Tale fattispecie ricorre quando un soggetto usa violenza o minaccia contro un pubblico ufficiale o un incaricato di pubblico servizio, per costringerlo a compiere un atto contrario ai propri doveri o ad omettere un atto del proprio ufficio o servizio; il reato è integrato, inoltre, da chi tiene tali comportamenti per costringere il soggetto passivo a compiere un atto del proprio ufficio o servizio o per influire, comunque, su di lui.

Un esempio.
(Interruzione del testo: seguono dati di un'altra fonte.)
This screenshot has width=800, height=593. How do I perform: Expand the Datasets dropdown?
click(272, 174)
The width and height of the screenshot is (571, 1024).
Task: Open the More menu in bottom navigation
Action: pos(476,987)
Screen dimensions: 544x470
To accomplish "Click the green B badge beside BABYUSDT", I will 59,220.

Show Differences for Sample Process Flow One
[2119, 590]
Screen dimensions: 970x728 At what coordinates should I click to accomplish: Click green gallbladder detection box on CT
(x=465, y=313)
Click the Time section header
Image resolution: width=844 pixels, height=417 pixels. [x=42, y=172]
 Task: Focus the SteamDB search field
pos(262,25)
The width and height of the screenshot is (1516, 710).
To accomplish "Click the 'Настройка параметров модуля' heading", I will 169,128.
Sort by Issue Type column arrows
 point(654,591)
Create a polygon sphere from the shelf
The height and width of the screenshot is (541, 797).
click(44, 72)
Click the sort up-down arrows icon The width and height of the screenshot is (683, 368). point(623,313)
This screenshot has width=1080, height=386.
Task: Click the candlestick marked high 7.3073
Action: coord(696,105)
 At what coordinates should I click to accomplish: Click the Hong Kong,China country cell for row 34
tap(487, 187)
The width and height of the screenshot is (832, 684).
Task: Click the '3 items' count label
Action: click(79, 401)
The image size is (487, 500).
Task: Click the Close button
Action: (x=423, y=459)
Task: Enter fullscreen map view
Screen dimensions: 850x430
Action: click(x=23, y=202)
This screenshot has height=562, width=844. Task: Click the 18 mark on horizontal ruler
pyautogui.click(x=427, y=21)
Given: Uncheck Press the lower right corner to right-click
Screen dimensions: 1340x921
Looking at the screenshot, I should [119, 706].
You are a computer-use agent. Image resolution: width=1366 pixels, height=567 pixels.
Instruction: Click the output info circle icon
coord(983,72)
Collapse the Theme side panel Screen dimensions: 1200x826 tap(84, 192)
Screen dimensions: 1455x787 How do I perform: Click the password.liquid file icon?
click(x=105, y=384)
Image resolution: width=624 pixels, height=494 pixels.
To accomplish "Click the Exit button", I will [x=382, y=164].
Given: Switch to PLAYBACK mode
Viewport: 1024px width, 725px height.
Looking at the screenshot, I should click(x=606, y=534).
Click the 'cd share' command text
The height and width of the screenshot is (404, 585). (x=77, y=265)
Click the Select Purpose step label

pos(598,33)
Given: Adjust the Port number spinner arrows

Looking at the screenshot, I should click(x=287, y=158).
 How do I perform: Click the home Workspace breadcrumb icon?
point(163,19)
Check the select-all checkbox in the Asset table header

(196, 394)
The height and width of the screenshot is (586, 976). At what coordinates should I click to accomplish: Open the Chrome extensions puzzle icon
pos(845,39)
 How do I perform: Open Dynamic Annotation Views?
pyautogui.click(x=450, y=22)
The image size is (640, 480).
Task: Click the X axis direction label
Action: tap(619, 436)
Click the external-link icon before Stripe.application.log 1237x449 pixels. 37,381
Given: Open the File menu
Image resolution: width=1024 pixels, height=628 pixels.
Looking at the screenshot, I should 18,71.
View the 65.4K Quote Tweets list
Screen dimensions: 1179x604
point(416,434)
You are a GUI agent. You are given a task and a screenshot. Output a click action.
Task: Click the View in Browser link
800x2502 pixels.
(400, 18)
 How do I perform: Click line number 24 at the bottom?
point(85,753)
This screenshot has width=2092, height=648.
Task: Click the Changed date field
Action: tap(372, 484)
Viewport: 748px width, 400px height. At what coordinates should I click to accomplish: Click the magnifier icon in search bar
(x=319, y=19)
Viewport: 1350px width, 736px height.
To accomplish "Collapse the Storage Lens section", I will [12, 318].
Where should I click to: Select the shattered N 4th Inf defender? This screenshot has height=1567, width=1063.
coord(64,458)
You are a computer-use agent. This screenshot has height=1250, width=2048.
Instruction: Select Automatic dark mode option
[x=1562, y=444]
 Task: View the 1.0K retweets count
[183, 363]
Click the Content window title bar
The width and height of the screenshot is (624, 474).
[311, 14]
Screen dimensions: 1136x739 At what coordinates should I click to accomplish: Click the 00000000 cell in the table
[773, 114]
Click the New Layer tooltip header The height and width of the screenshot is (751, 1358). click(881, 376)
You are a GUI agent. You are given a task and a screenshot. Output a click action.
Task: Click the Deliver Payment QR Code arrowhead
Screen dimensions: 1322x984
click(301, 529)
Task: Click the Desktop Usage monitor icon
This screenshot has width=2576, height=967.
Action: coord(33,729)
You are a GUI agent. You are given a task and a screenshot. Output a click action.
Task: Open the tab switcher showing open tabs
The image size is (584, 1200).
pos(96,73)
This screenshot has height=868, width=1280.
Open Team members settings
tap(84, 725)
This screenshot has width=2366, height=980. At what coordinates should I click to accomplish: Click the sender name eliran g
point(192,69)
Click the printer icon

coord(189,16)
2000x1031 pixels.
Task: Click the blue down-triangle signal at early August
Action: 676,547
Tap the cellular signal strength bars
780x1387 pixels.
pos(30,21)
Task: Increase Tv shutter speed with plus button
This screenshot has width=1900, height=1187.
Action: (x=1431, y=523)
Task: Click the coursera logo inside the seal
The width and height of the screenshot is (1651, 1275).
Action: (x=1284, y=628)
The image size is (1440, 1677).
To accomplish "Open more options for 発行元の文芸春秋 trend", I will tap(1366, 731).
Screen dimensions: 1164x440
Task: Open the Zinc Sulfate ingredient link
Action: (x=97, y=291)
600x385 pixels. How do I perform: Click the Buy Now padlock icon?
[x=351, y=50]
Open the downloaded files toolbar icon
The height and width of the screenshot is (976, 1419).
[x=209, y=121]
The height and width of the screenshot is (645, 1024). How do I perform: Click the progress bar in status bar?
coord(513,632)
Tizio, avvistato dall’Autorità al di fuori della propria abitazione, minaccia l’operante, affinché ometta l’accertamento circa la violazione dei divieti imposti per fronteggiare all’emergenza da Covid-19.

  1. Resistenza a pubblico ufficiale (art. 337 c.p.), sanzionato con la reclusione da 6 mesi a 5 anni.

Il reato di resistenza a pubblico ufficiale è integrato da chiunque utilizza violenza o minaccia per opporsi a un pubblico ufficiale o a un incaricato di pubblico servizio, mentre compie un atto d’ufficio o di servizio.

Può vedersi imputato di tale ultima fattispecie, la persona che, rinvenuta dall’Autorità fuori dalla propria abitazione e sottoposta quindi a controllo, spintoni o minacci l’operante, al fine di sottrarsi all’accertamento in corso.